“Deep image retrieval: learning global representations for image search” proposes an approach for instance-level image retrieval. It was presented in the ECCV2016 by Albert Gordo, Jon Almazan, Jerome Revaud, and Diane Larlus from Computer Vision Group, Xerox Research Center Europe.

# Summary

• Problem Statement
• Recent works leveraging deep architectures for image retrieval are mostly limited to using a pre-trained network as local feature extractor.
• Research Objective
• To leverages a deep architecture trained for the specific task of image retrieval
• Proposed Solution
• Propose an approach for instance-level image retrieval, which produces a global and compact fixed-length representation for each image by aggregating many region-wise descriptors.
• The proposed architecture produces a global image representation in a single forward pass.
• The paper shows that using clean training data is key to the success of our approach.
• To that aim, the paper uses a large scale but noisy landmark dataset and develop an automatic cleaning approach.
• Contribution
• Use a three-stream Siamese network that explicitly optimizes the weights of the R-MAC representation for the image retrieval task by using a triplet ranking loss.
• Employ a region proposal network to learn which regions should be pooled to form the final global descriptor.
• The proposed approach outperforms previous approaches based on global descriptors, costly local descriptor indexing and spatial verification.

# Related Works

## Conventional Image Retrieval

• Encoding techniques, such as the Fisher Vector, or VLAD, combined with compression produce global descriptors that scale to larger databases at the cost of reduced accuracy.
• All these methods can be combined with other post-processing techniques such as query expansion.

## CNN-based Retrieval

• Although CNN-based retrieval outperform other standard global descriptors, their performance is significantly below the state of the art.
• Several improvements were proposed to overcome their lack of robustness to scaling, cropping and image clutter.
• R-MAC is an approach that produces a global image representation by aggregating the activation features of a CNN in a fixed layout of spatial regions.
• The result is a fixed-length vector representation that, when combined with re-ranking and query expansion, achieves results close to the state of the art.

## Fine-tuning for Retrieval

• In this paper, the authors confirm that fine-tuning the pre-trained models for the retrieval task is indeed crucial, but argue that one should use a good image representation (R-MAC) and a ranking loss instead of a classification loss.

# Method

Figure 1: Summary of the proposed CNN-based representation tailored for retrieval.
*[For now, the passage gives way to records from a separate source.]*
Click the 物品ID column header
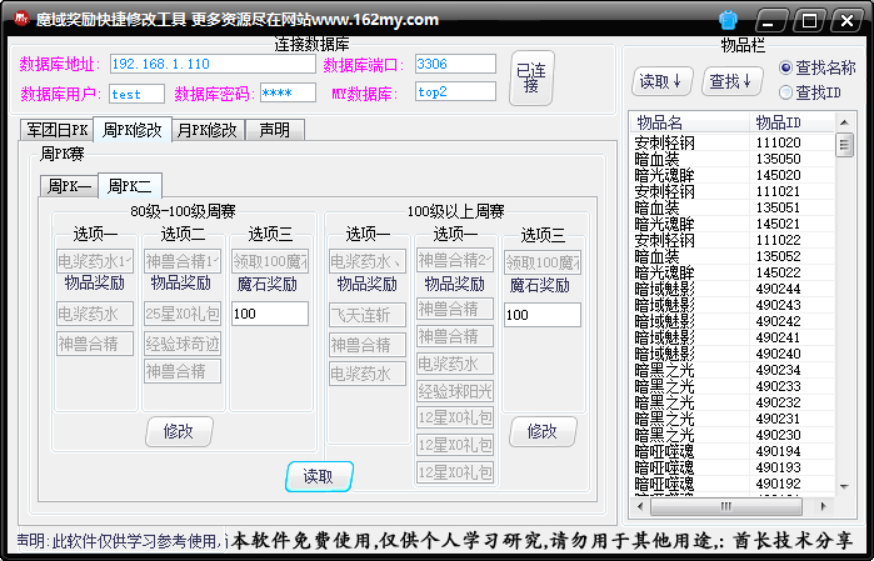This screenshot has height=561, width=874. (778, 123)
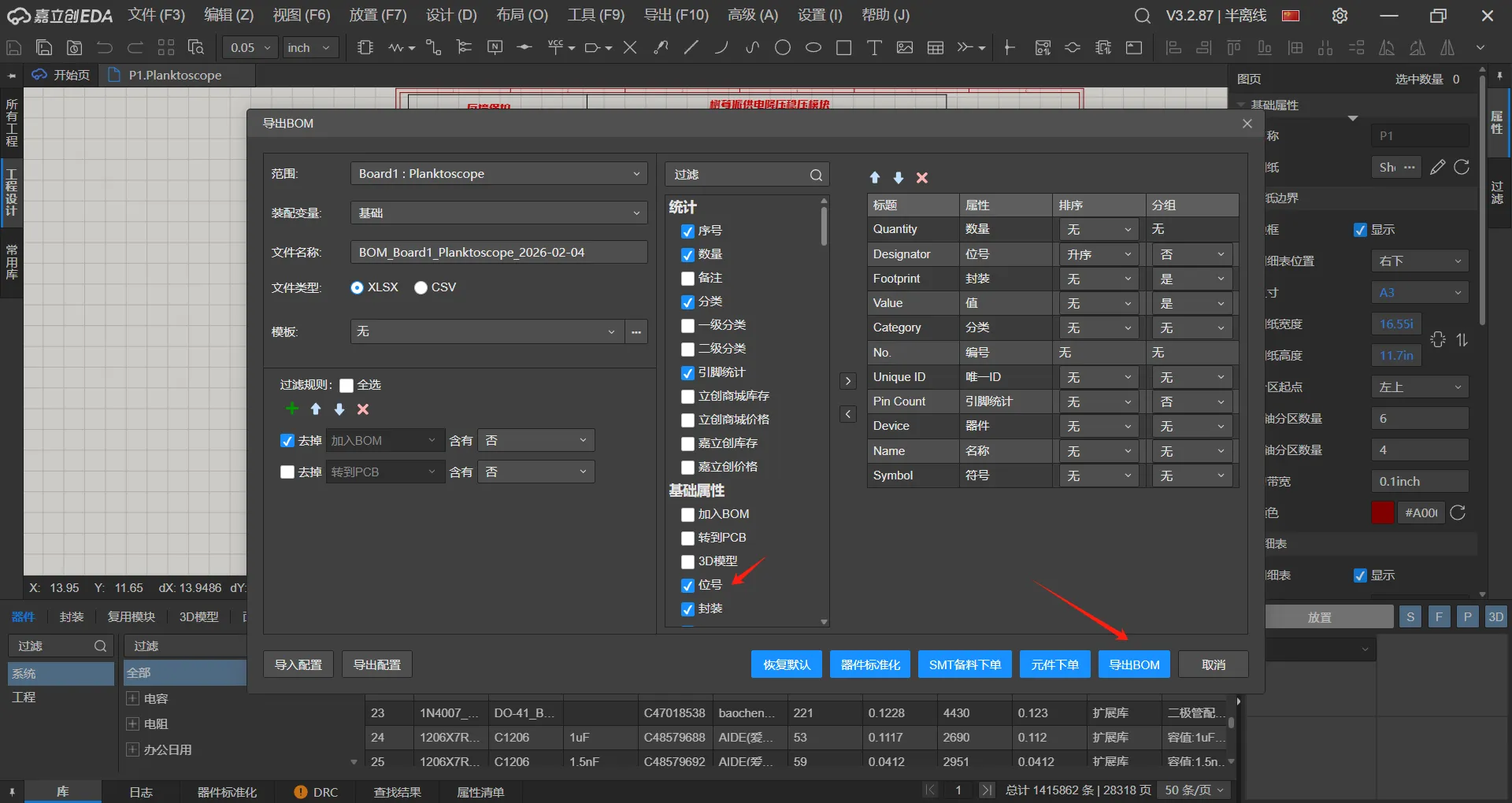Select the text tool in toolbar

(874, 48)
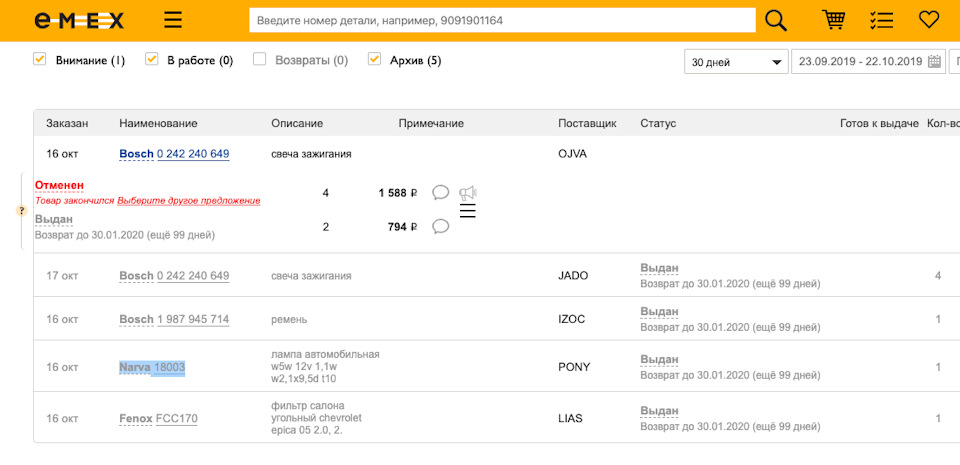960x465 pixels.
Task: Click the Emex logo
Action: pos(79,20)
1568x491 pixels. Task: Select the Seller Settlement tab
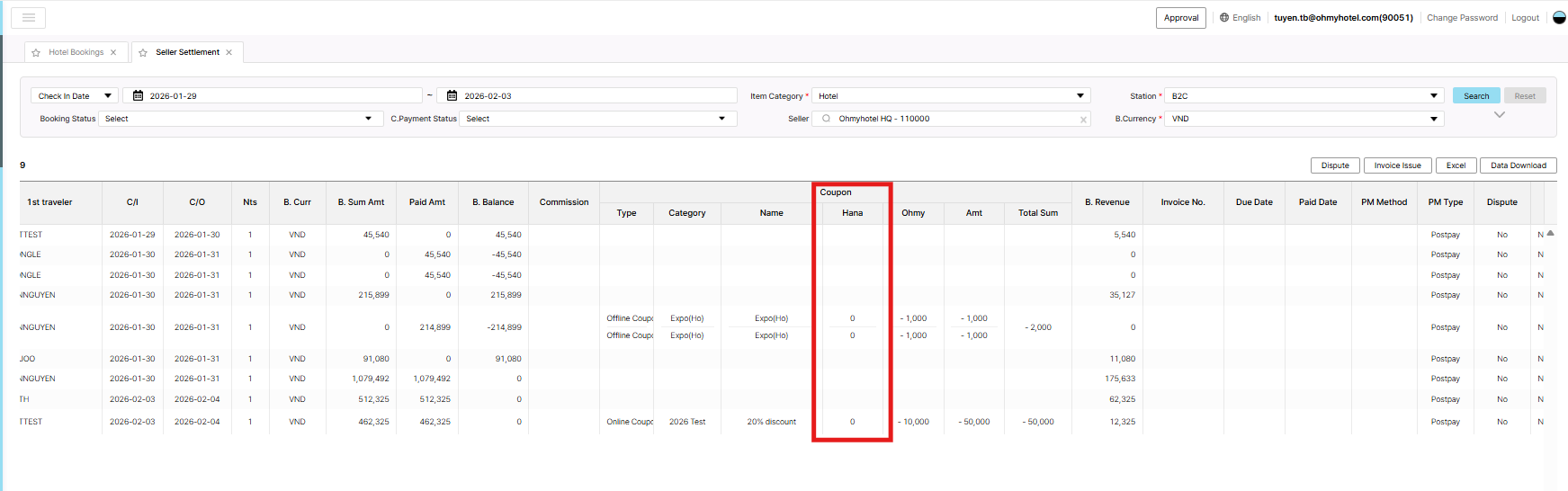[187, 53]
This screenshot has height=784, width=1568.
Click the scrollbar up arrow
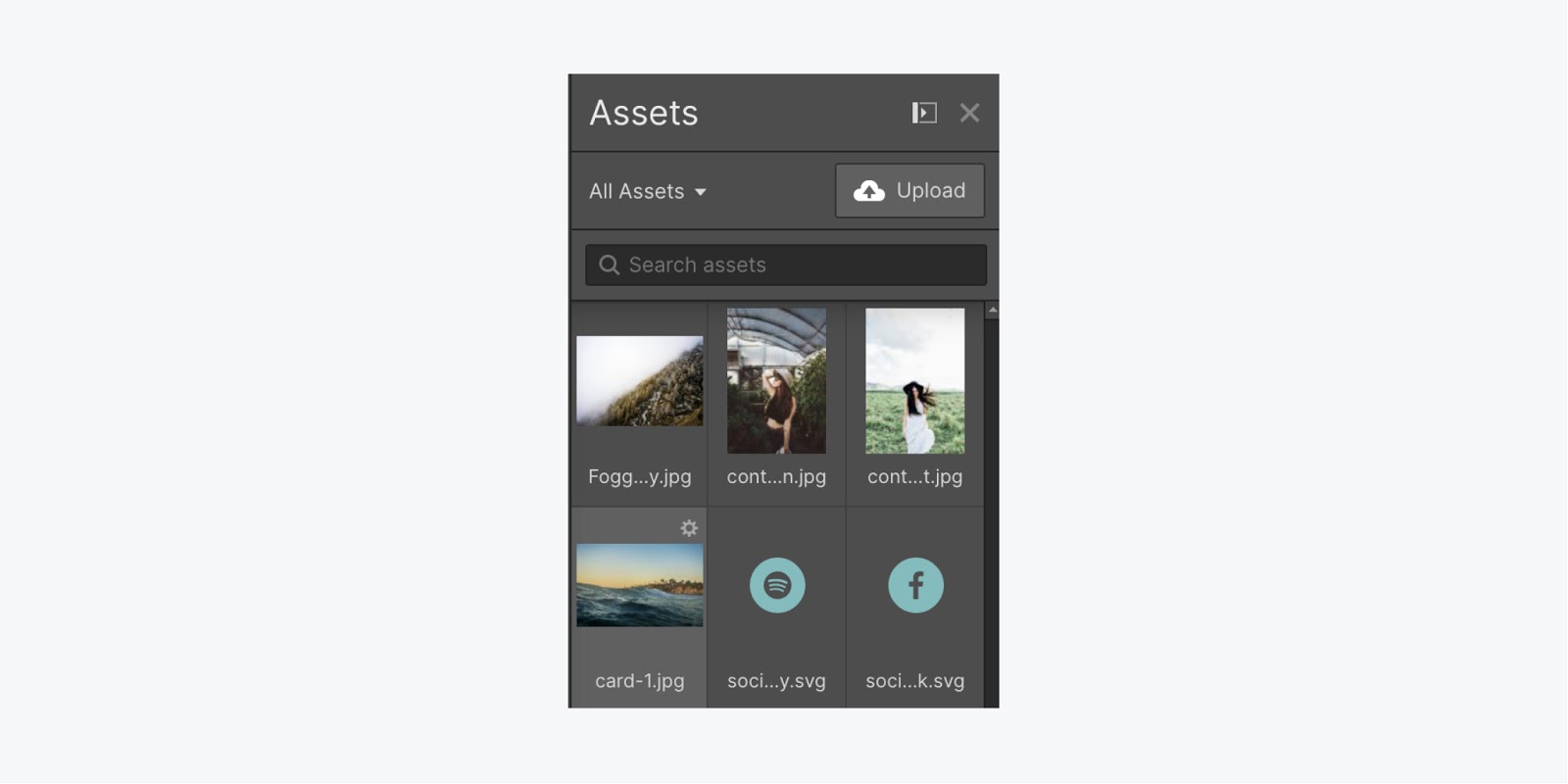992,310
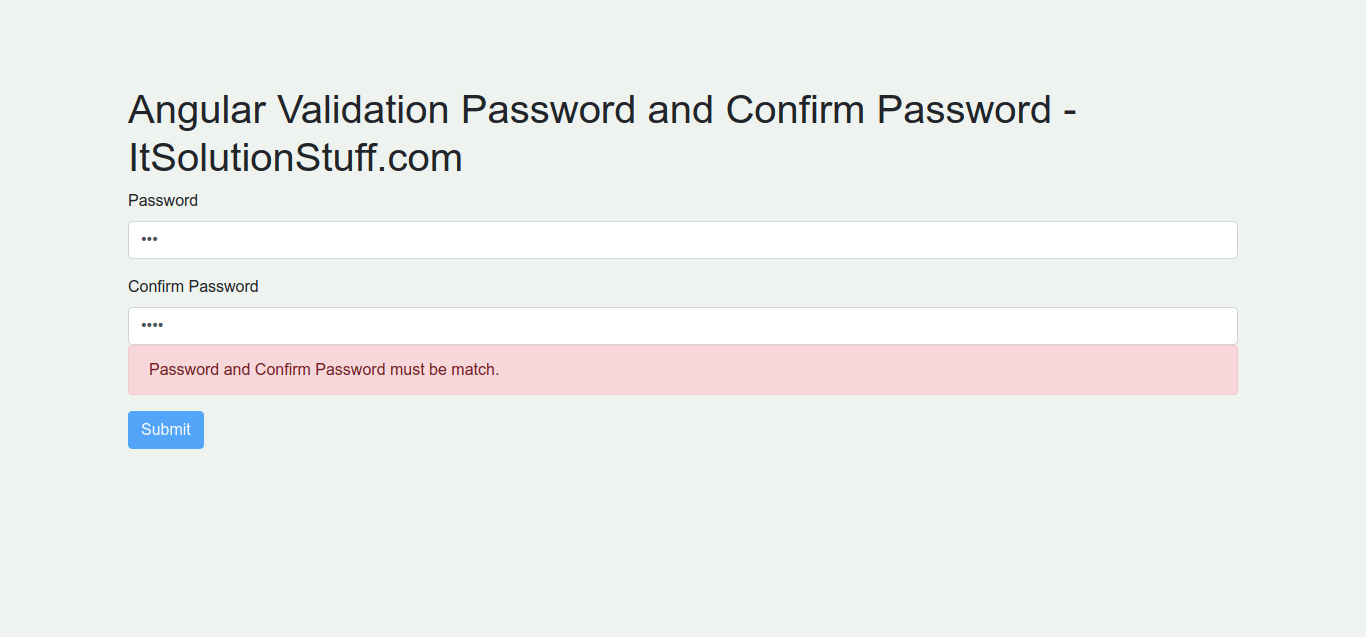Click the masked dots in Password field
This screenshot has width=1366, height=637.
pos(150,240)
At training time, image triplets are sampled and simultaneously considered by a triplet-loss that is well-suited for the task (top). A region proposal network (RPN) learns which image regions should be pooled (bottom left). At test time (bottom right), the query image is fed to the learned architecture to effciently produce a compact global image representation that can be compared with the dataset image representations with a simple dot-product.

## Learning to Retrieve Particular Objects

### R-MAC revisited

• R-MAC is a global image representation particularly well-suited for image retrieval.
• The R-MAC extraction process is summarized in any of the three streams of the networks in Fig. 1.
• The convolutional layers extract activation features (local features) that do not depend on the image size of its aspect ratio.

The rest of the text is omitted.